Sous l'Occupation, il devient secrétaire général du Parti français national-collectiviste (PFNC) de Pierre Clémenti[2] et collabore au journal Le Pays libre. Lors de conférences, il dénonce le « capitalisme juif international »[3] et plaide pour un approfondissement des mesures prévues par la Charte du travail. Il écrit également :

« Camarades, un grand jour se lève. Vous avez tous avec envie lu dans le regard de joie des Allemands la foi de ceux qui accomplissent de grandes choses. Vous avez vu pendant un an ce qu'un régime social et une mystique nationale ont pu leur donner de discipline, de qualités d'ordre et de grandeur, l'occasion nous est offerte de défendre la même cause à leurs côtés. Cette cause est la nôtre ! Camarades, demain, la plus belle des fraternités, la fraternité des armes, unira les meilleurs soldats du monde. Le soldat français et le soldat allemand, unis, imposeront le respect et la paix au monde a-t-on dit, je le crois et je ferais de mon mieux pour le prouver »[3].

Impliqué dans le trafic d'armes à Lyon, en compagnie de Clémenti, il est arrêté le 4 décembre 1940[4] et condamné à mort. Libéré à la suite d'une intervention d'Otto Abetz, il s'engage dans la LVF le 12 août 1942[5] puis intègre la Waffen SS en septembre 1944[2].

Vie après la Libération

Après avoir séjourné successivement à Prague, Berlin et Sigmaringen, il regagne Paris clandestinement.
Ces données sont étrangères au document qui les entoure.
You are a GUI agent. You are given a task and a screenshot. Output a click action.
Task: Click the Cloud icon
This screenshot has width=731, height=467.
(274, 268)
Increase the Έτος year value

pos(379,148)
Il est arrêté par les autorités après avoir tenté de s'engager dans la Légion étrangère puis jugé par la cour de justice de la Seine et condamné en mars 1946 à huit ans de travaux forcés[2].

Libéré en 1949, il publie en 1951 ses souvenirs de guerre, Les places étaient chères, et passe le reste de sa vie à la gestion d'entreprises commerciales et à la traduction française de textes allemands[2] comme Le Saint-Empire industriel germanique de Kurt Pritzkoleit[6].

Publications

  • Les places étaient chères, éditions du Lore, 1951 ; Paris, L'Homme libre, 2009.